Plus de décès que de naissances : pour la première fois en France depuis 1945, le solde démographique est négatif

La crise démographique s’accentue en France. D’après les données publiées par l’Insee, le nombre de décès vient de dépasser celui des naissances. Entre juin 2024 et mai 2025, 651 000 personnes sont décédées, contre 650 000 naissances. Le solde naturel devient ainsi négatif pour la première fois depuis 1945 : une bascule symbolique et inédite depuis la Seconde Guerre mondiale.

Si ce phénomène de « bascule démographique » était attendu, sa survenue plus précoce que prévu interroge les experts. « La surprise ce n’est pas tant que ce solde naturel soit négatif, c’est le moment où il l’est devenu, soulève Chloé Tavan, cheffe de la division enquête et études démographiques de l’Insee. Quand on a fait des exercices de projection de population, le scénario central prévoyait qu’on bascule en 2035. Là, on a dix ans d’avance. »

Un signal inquiétant, à confirmer toutefois dans les mois à venir. « Une barre symbolique a été franchie mais on attend de voir les chiffres de juin 2025 qui seront publiés la semaine prochaine, nuance Chloé Tavan. Mais on rentre de toute façon dans une nouvelle période avec un solde naturel négatif qui va ne faire que s’accroître. Ce n’est que le début. »

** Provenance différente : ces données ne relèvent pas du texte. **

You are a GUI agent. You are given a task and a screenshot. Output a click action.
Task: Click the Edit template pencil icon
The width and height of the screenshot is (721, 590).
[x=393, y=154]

Baisse de la fécondité, hausse de la mortalité

Derrière ce solde négatif se cache « un double effet » : une baisse des naissances et à l’inverse, une hausse des décès. « Depuis 2010, les naissances ne font quasiment que baisser, souligne Chloé Tavan. Le plus surprenant c’est la persistance de cette baisse. »

En effet, en forte chute depuis 2023 avec une baisse de 6,6 %, les naissances accusent un nouveau recul de 4 % sur les cinq premiers mois de 2025 par rapport à la même période de l’année précédente.

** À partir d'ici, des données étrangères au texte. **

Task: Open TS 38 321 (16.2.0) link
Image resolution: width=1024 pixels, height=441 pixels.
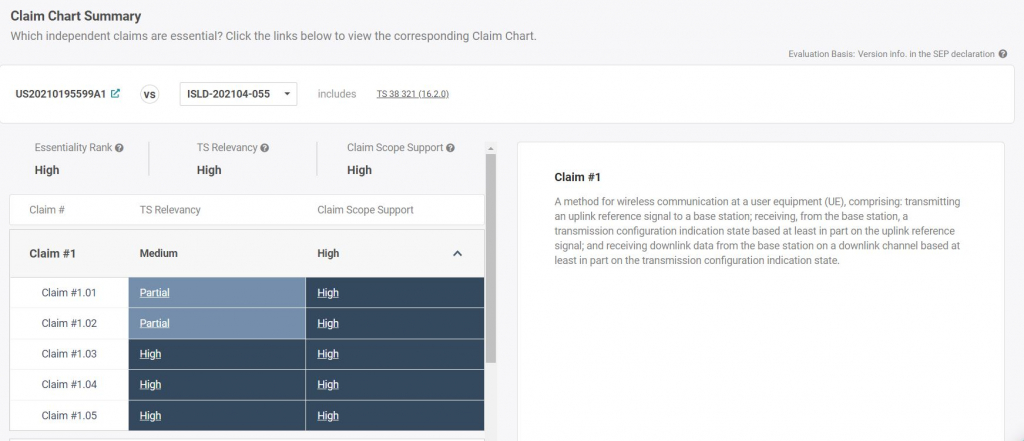Action: click(x=413, y=94)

Une étude de l’Institut national d’études démographiques (Ined), publiée le 9 juillet dernier, pointe une baisse marquée des intentions de fécondité chez les jeunes adultes : « La baisse des intentions de fécondité est beaucoup plus marquée pour les jeunes adultes de moins de 30 ans : le nombre total d’enfants souhaités a diminué de 0,6 enfant en moyenne en 20 ans. Il est passé de 2,5 à 1,9 enfant souhaité pour les femmes et de 2,3 à 1,8 pour les hommes. »

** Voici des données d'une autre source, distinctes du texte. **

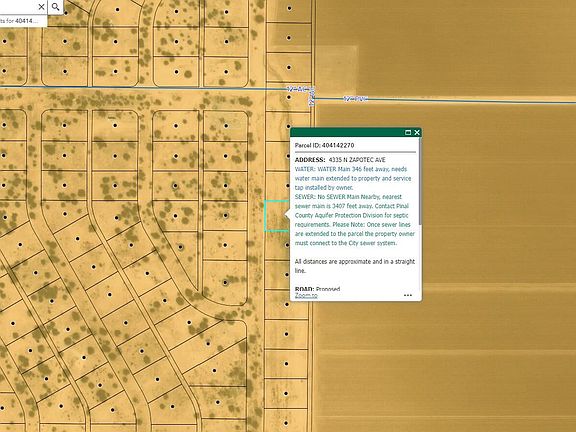Open the three-dots more options menu
The height and width of the screenshot is (432, 576).
pyautogui.click(x=408, y=295)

En parallèle, le taux de mortalité continue de croître depuis le début des années 2000. Une évolution liée au « vieillissement des personnes nées durant du baby-boom », note encore Chloé Tavan.

Un « réarmement démographique » au point mort

Cette évolution rapproche la France de ses voisins européens : en 2023, 21 des 27 pays de l’Union européenne affichaient déjà un solde naturel négatif. Et les conséquences à moyen terme pourraient peser lourd. « Cela aura un impact économique sur notre modèle de protection sociale, en diminuant mécaniquement le nombre de cotisants », avertit encore Chloé Tavan.

Jouant de ce constat, Emmanuel Macron avait appelé, début 2024, à un « réarmement démographique » du pays. Parmi les mesures annoncées : un plan de lutte contre l’infertilité et la création d’un congé de naissance, censé relancer la natalité, plus court mais mieux rémunéré que le congé parental actuel (456 euros par mois). Mais ce congé n’a toujours pas vu le jour et ne devrait pas être discuté avant le budget 2026, selon les engagements du gouvernement.

Or, la récente étude de l’Ined alerte sur l’urgence à comprendre les raisons du non-désir d’enfants, qui appellent des réponses politiques concrètes. « La fragilité de la politique familiale liée à l’affaiblissement des modes de garde et à la faible rémunération du congé parental peuvent aussi freiner les jeunes dans leur désir d’enfant », analysait début juillet Laurent Toulemon, démographe et directeur de recherche à l’Ined, co-auteur de l’étude.

Un tel recul sur le congé de naissance risque par ailleurs d’aggraver les inégalités salariales entre les sexes. En 2022, l’Insee a évalué à 40 % la perte de revenus pour les femmes précaires cinq ans après la naissance d’un enfant, contre 25 % pour les salariées du privé. Et en 2023, 94 % des bénéficiaires du congé parental étaient des femmes.